In short, the cats subsisting on the raw products (in the first experiment raw meat and in the second experiment raw milk), maintained excellent health. Mother cats carried their babies to full-term, birthed approximately five kittens to a litter, and experienced no difficulty in nursing. The kittens had consistent skeletal structure and no dental issues or infections. Conversely, the health of cats fed cooked meat and cooked milk quickly declined. Even within three months of a transition from a raw to cooked diet, dental infections often arose. Mother cats had difficulty carrying offspring full-term, and suffered from increased miscarriages and raised infant mortality rates. Mother cats were often too weak to nurse, and some died in labor. Kittens were born with varying skeletal structures and weaker bones, and were prone to infections, allergies, and respiratory illnesses.

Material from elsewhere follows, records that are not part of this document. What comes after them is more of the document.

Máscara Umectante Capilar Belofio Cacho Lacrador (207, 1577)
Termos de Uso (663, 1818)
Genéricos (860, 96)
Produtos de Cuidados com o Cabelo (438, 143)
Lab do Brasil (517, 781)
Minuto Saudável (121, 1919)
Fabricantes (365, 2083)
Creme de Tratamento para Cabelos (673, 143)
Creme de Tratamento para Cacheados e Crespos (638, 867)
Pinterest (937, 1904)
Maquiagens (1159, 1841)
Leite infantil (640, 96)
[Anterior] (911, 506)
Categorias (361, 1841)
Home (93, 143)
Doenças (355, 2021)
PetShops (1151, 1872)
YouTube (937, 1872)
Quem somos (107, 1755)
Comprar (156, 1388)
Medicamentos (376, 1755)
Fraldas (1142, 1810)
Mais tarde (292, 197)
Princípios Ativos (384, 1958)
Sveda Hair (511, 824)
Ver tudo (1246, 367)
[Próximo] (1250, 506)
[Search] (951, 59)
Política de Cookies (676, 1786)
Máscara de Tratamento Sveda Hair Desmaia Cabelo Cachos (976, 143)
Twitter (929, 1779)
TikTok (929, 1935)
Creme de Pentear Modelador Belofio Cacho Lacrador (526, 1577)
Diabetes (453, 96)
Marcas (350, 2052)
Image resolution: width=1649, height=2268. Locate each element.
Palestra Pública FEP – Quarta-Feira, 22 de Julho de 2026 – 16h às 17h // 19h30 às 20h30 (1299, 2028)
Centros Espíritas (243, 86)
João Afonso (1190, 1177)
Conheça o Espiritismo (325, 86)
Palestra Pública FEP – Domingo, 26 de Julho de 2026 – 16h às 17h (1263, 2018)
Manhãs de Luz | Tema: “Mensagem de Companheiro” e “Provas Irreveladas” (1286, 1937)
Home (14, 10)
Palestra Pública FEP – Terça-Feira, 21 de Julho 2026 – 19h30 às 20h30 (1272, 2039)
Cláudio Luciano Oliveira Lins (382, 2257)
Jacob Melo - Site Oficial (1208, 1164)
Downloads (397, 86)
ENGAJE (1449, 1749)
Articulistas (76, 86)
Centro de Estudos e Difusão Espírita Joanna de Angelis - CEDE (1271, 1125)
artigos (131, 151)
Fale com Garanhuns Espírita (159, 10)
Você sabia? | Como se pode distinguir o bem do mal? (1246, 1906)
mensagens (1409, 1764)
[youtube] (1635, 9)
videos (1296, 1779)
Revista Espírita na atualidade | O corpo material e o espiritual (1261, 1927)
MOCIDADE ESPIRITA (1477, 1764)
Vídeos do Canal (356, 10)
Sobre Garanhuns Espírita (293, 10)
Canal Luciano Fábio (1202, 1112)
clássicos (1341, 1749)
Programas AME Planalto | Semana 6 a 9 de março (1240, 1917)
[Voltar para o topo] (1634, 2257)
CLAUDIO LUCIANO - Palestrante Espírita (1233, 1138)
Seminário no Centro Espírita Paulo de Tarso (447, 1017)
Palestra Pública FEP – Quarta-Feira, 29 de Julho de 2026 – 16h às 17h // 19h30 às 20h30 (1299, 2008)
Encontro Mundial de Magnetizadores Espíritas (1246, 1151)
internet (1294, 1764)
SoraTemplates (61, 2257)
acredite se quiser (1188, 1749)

The degenerative health of the cats on cooked meat/cooked milk diets continued and appeared to be passed from generation to generation. After several generations of degeneration, Pottenger attempted to test the potential “regeneration” of health by means of replacing a cooked diet with a raw one. He found that this was indeed possible, though minor health problems did persist even into the third generation. (Pottenger)

What is epigenetics?

The implications of these observations are vast. The experiment showed that distinct changes occur when food is cooked that affect its nutritional quality for the cat. It proved that the physical degeneration associated with a mother’s poor (cooked) diet could be inherited by offspring and was, in a way, remembered by the genes through multiple generations. The opposite was also found to be true in that the influence of a nutritious (raw) diet is passed on through generations.

Pottenger observed that degeneration of health occurred rather swiftly and that regeneration, while possible, took time.

Most important, perhaps, was that Pottenger’s experiments revealed the power that environmental factors, including diet, have on our health and the health of future generations. This leads to an idea of even greater significance—that by controlling our environment, we control our health. Biologically, this occurs in the body through the interaction of our epigenome with the environment. (Graham, Kesten, and Scherwitz)

if the DNA sequence is the musical score on the page, then epigenetics is all those Italian words (fortissimo and the like) that give instructions on how the notes should be played.

Today epigenetics is more concisely defined as temporary changes in how genes are expressed or turned on or off due to our interactions with the environment, and how those changes affect our health and the health of future generations. These interactions and changes occur without any permanent changes to the DNA sequence. The book, The Language of Genetics: An Introduction, offers a particularly useful metaphor to support our understanding of this definition. It states that “if the DNA sequence is the musical score on the page, then epigenetics is all those Italian words (fortissimo and the like) that give instructions on how the notes should be played.” (Alexander)

For those unfamiliar with musical concepts, another book, Pottenger’s Prophecy, provides this metaphor for epigenetics that also incorporates the terminology commonly used in genetics research: “If you were building a house, the architect would provide the blueprint (the genotype); and the builder would work with building materials from the environment (the epigenetic mechanism) to create the house. In turn, the finished house would be the phenotype, the end result.” (p. 24) While Pottenger did not necessarily realize the significance of the conclusions of his research at the time, Pottenger and his cats paved the way for modern epigenetics.